Pop music loves a good comeback narrative, especially if these stories involve an underdog overcoming adversity or a bad boy changing his spots. Perhaps that’s why the party line about Justin Bieber’s fourth studio album, Purpose, is that it’s all about rebirth: At the moment, the pop star needs to be perceived as likable, since his well-publicized instances of bad behavior—among them, throwing eggs at a house and getting a DUI—and the subpar response to 2013’s Journals have damaged his reputation.
On Purpose, Bieber succeeds at conveying sincere reflection and remorse on the breezy, island vacation-vibing “Sorry” and the nearly a cappella “Mark My Words.” The problem is, this transformation into a contrite good guy isn’t always so convincing.

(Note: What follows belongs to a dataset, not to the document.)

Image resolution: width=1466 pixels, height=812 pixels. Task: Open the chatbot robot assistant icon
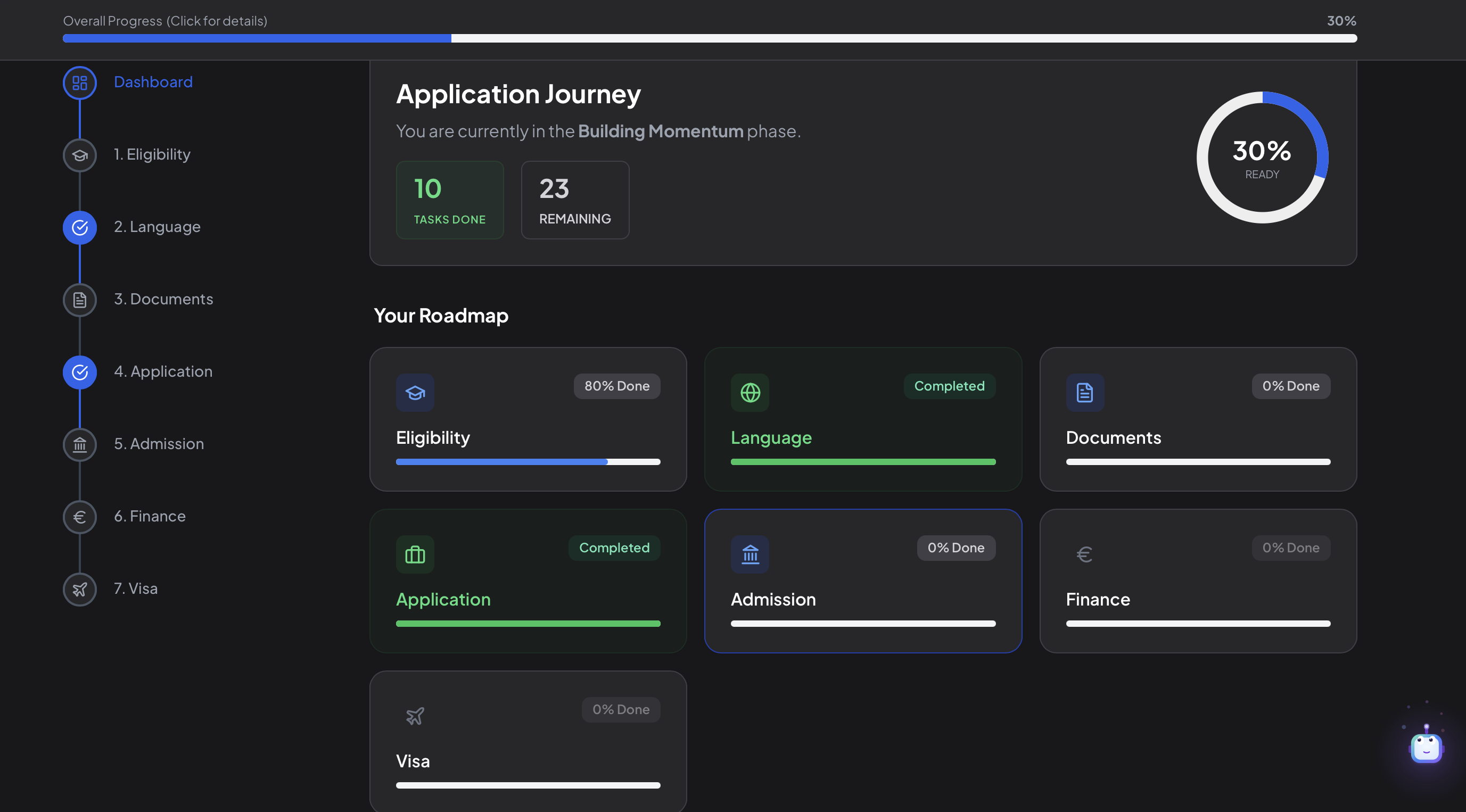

His casual, respectful vibe on the languid R&B jam “No Pressure” is undermined by Big Sean’s guest verse, during which the rapper calls women “hos” and subtly coerces a decision: “But it’s a waste of time if your waist ain’t on mine.” The brisk “What Do You Mean?” which is reportedly about ex Selena Gomez, boasts tranquil new-age electro production, but also plenty of insulting, “poor me” lyrics about a woman being indecisive and frustrating. And the simple, introspective piano ballad title track has its emotional vulnerability marred by a jarring spoken-word coda; the cumulative effect is that of a rambling pep talk that doesn’t quite hit the mark.
Purpose is also musically hit-or-miss. The treacly ballad “Life Is Worth Living” is overly earnest; Bieber’s sub-Timberlake vocal nods on the hip-hop-tinged, wandering “No Sense” are nasally; and the Ed Sheeran collaboration “Love Yourself,” despite being a nicely deadpan kiss-off to a snobby ex, is generic acoustic-pop. Yet Skrillex’s productions inject life into Purpose, from the EDM-scrambled “Children” to the tropical-forest electro mist “I’ll Show You,” while the Halsey-featuring dark-pop gem “The Feeling” features distinctive sounding, velvety production.
On these moments, Purpose is certainly successful at demonstrating Bieber’s ability to evolve and dabble in more mature music. But because the album is so hell-bent about pushing forward an agenda of redemption and establishing him as a serious artist, it lacks playfulness. That’s a major flaw: In the past, Bieber’s most engaging music possessed a roguish, lighthearted swagger. Purpose eschews this element for the sake of his reputation, which is a good thing from a career preservation standpoint. However, the album also takes itself so seriously that too often it inadvertently suppresses exactly what made Bieber so appealing in the first place.